[start]

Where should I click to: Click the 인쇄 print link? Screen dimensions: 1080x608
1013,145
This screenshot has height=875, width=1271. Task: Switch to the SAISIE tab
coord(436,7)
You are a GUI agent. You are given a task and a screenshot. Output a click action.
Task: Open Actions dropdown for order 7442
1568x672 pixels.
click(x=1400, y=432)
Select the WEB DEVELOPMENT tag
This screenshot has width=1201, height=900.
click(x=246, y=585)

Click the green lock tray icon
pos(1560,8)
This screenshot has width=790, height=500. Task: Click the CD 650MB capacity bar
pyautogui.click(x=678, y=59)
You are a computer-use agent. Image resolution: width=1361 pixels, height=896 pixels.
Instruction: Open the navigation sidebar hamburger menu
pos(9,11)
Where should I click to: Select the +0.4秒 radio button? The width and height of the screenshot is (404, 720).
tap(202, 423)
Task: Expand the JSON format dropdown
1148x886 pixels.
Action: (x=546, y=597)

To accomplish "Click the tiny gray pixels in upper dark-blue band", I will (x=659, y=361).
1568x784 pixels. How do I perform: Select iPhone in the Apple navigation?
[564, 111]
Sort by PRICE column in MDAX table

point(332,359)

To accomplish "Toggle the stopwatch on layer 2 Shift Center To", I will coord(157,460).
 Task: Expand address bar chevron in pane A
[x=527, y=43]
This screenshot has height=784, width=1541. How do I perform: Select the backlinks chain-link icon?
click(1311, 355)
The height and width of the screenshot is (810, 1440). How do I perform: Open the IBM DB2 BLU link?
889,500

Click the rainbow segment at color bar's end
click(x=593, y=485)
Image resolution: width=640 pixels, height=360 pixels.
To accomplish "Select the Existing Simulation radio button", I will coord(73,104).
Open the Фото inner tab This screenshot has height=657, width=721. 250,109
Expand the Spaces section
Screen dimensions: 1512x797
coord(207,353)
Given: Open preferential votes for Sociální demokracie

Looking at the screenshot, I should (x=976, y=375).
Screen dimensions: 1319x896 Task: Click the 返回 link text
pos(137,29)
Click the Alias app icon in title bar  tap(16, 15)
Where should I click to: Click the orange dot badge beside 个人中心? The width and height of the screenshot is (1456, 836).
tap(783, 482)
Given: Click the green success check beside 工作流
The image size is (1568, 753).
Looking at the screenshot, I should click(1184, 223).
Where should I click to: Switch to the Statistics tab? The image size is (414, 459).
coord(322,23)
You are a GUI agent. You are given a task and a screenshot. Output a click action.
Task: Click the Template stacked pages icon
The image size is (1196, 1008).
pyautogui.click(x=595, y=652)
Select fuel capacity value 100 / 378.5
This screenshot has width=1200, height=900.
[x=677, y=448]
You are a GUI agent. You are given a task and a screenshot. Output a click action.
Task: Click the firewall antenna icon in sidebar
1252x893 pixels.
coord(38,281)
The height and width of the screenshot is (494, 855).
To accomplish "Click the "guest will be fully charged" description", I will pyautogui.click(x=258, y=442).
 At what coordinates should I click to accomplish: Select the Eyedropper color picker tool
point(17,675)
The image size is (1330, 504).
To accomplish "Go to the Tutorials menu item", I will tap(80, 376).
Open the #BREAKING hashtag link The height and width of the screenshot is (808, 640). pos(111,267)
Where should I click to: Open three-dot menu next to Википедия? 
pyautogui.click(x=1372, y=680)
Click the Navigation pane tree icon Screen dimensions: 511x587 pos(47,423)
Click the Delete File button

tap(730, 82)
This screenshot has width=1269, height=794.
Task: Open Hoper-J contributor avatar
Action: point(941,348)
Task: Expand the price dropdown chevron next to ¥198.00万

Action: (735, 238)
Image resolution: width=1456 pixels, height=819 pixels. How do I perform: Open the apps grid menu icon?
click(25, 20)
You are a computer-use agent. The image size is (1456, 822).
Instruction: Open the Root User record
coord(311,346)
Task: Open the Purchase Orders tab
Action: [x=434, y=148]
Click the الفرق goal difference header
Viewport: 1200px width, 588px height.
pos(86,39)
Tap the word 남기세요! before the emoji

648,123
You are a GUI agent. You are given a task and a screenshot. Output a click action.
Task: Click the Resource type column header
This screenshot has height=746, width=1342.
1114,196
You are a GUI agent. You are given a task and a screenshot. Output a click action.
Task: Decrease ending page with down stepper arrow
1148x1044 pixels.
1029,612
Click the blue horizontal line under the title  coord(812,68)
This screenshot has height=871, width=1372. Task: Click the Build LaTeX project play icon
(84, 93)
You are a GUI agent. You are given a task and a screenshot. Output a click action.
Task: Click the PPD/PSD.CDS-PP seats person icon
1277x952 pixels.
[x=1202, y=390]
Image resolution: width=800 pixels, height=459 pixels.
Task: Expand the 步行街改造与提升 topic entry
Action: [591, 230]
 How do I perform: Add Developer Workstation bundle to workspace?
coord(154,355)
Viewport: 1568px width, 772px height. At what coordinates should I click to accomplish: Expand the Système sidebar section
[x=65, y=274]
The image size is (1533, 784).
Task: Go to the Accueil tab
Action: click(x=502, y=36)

[end]

* _Given instruction_
Could you quote everything in the data above from the line containing "At what coordinates should I click to accomplish: Select" down to the line containing "will tap(80, 376).", both lines included?

* _Output below_
 At what coordinates should I click to accomplish: Select the Eyedropper color picker tool
point(17,675)
The image size is (1330, 504).
To accomplish "Go to the Tutorials menu item", I will tap(80, 376).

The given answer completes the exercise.